University of Cape Town

More about University of Cape Town

The University of Cape Town (UCT) is a public research university located in the port city of Cape Town, South Africa. Its campus is situated at the foot of Table Mountain’s Devil’s Peak, offering stunning views of the city.
Founded in 1829 as the South African College, UCT is oldest higher education institution in the country. In 1918 it was awarded full university status, allowing it to award degrees and be renamed the University of Cape Town.
The university’s motto ‘Spes Bona’ translates as ‘Good Hope’, which reflects the university’s official creed of optimism, dating back to when UCT was a centre of opposition to government policy in the apartheid years.
The university admitted its first black students, in small numbers, during the 1920s, although it wasn’t until the apartheid era was at its close that the demographic of students significantly changed. Today almost half of the university’s 22,000 students are black and just over half are female. 

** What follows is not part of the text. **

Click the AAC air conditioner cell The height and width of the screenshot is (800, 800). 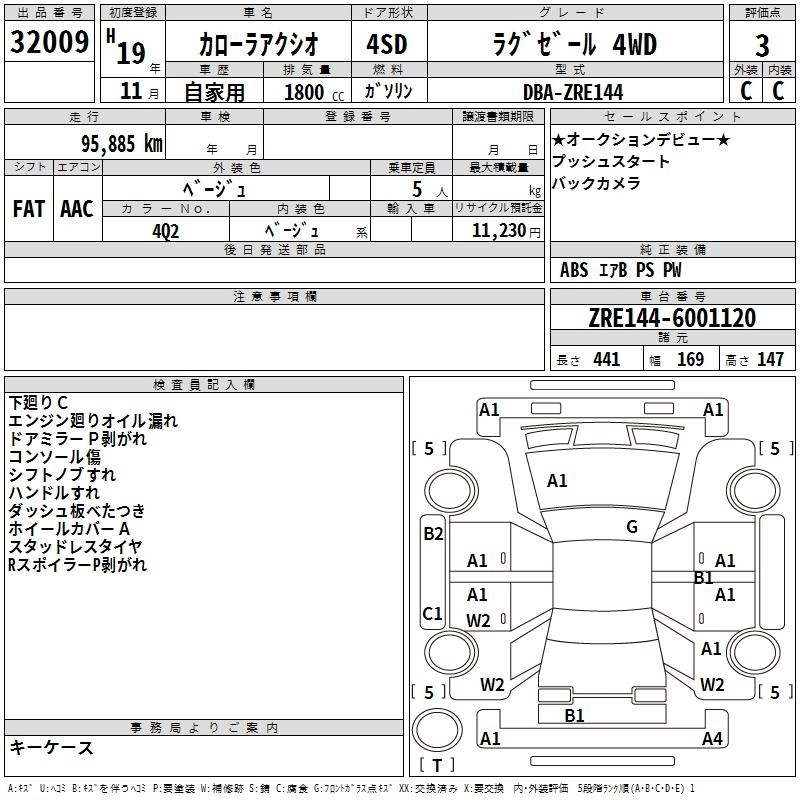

Today, the university claims one of the most diverse campuses within South Africa. Its stated aim is ‘to promote equal opportunity for everyone.’ 
UCT is split into six different faculties: Commerce, Engineering and the Built Environment, Science, Health Sciences, Law and Humanities. All of these faculties are supported by the university’s Centre for Higher Education Development, which addresses students’ teaching and learning demands. There are also over 100 clubs and societies that students can join.
The university is home to many of South Africa’s leading researchers and over 60 specialist research units; it hopes to eventually become Africa’s leading research university.
Its alumni includes the heart surgeon Christiaan Barnard, who performed the first successful heart transplant, and three Nobel laureates: the novelist JM Coetzee, chemist Sir Aaron Klug and the physicist Alan MacLeod Cormack.
UCT’s mascot is the tiger and its language of instruction is English.